#### What you should do:
All that is needed is a count of the lines in this data that contain the word "Open".

#### Excerpted records:
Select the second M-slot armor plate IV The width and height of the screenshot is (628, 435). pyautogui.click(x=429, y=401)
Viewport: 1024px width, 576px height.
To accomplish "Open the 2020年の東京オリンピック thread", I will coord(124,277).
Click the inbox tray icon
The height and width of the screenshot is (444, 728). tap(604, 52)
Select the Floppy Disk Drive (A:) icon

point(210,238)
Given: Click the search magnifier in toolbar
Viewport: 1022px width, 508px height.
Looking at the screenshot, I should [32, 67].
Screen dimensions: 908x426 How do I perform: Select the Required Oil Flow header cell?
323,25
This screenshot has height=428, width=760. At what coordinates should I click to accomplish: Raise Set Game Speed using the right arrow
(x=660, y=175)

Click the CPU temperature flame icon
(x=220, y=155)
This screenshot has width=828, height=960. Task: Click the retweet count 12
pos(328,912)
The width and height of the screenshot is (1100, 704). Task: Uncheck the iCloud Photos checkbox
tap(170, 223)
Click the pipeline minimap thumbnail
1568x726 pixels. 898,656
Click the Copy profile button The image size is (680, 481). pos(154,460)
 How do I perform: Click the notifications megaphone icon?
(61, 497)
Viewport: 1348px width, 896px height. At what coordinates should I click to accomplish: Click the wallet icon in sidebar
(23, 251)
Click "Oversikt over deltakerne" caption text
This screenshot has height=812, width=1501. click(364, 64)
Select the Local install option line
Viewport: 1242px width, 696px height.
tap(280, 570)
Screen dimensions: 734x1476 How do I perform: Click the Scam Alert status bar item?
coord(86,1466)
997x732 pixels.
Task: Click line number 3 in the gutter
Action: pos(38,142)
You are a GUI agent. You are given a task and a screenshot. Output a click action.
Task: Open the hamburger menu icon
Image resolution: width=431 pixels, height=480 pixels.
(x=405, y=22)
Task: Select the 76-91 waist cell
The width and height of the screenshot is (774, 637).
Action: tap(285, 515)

#### Written answer:
2